Conversion Disorder also requires Paul’s experience to include another psychosis often referred to the “Messiah Complex”. Here a person really believes that God spoke to him and told him to tell others something.
Visual hallucinations, auditory hallucinations and a Messiah complex to be experienced simultaneously all at the same time? Is this possible?
The data says no, since he does not fit the psychological profile for conversion disorder.
If the critic says he does not trust the accounts in the Book of Acts of the appearance to Jesus and Paul then out goes their theory for bright light and voice command and we are just left with Paul’s physical association in the 1 Corinthians 15 early creed. Therefore, any critical data for conversion disorder disappears also.
6. Conversion disorder as an explanation to account for Paul’s experience of Jesus is that it requires the adding of multiple explanations to account for the event.

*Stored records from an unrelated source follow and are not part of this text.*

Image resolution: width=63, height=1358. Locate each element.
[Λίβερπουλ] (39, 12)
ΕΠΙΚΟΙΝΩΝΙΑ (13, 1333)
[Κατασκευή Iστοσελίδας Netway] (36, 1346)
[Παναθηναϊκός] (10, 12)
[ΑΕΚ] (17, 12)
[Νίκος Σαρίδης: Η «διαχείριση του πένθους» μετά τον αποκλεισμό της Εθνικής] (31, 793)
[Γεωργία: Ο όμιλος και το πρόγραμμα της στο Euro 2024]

Such a combination theory appears extremely Ad Hoc (It appears to have been manufactured in order to make everything fit, not because this appears to have been what happened).
Conclusion
Conversion disorder does not explain the known facts, in fact it barely explains any of them. In a national TV Debate in April 2000 between Atheist Philosopher Anthony Flew and Christian philosopher Gary Habermas, conversion disorder was one of Flew’s main objections to Jesus’ resurrection. However, when Habermas brought up the above problems, Flew Commented that he was glad to give up the objection and never found it helpful anyway.
Structured response
- Point out first that famous atheists in the past gave up on this theory such as Anthony Flew mid debate vs Gary Habermas
- CD can only account for the single appearance to Paul
- This does not explain the appearance to James
- CD cannot account for why the tomb was empty
- Paul doesn’t fit the description of someone likely to experience conversion psychosis
- Paul doesn’t fit the description of someone likely to experience conversion disorder
- CD. Cannot account for Paul’s other details of Paul’s account of the Risen Jesus
- Requires an additional auditory hallucination that we can refute with hallucination theory
- It also requires him to have the Messiah complex
- Requires multiple explanations to account for the event as a result
- This is Ad Hoc, manufactured to make things fit your story. We don’t do this with real life, except when we lie to cover something up generally.
Sources for ‘Conversion disorder’
- Conversion disorder definition — (A. J. Weaver, “Conversion Disorder,” in Benner and Hill, eds., Baker Encyclopedia of Psychology and Counseling).
- Paul not likely to have a CD — Diagnostic and Statistical Manual of Mental Disorders: DSM-IV (Washington, D. C: American Psychiatric Association, 1994).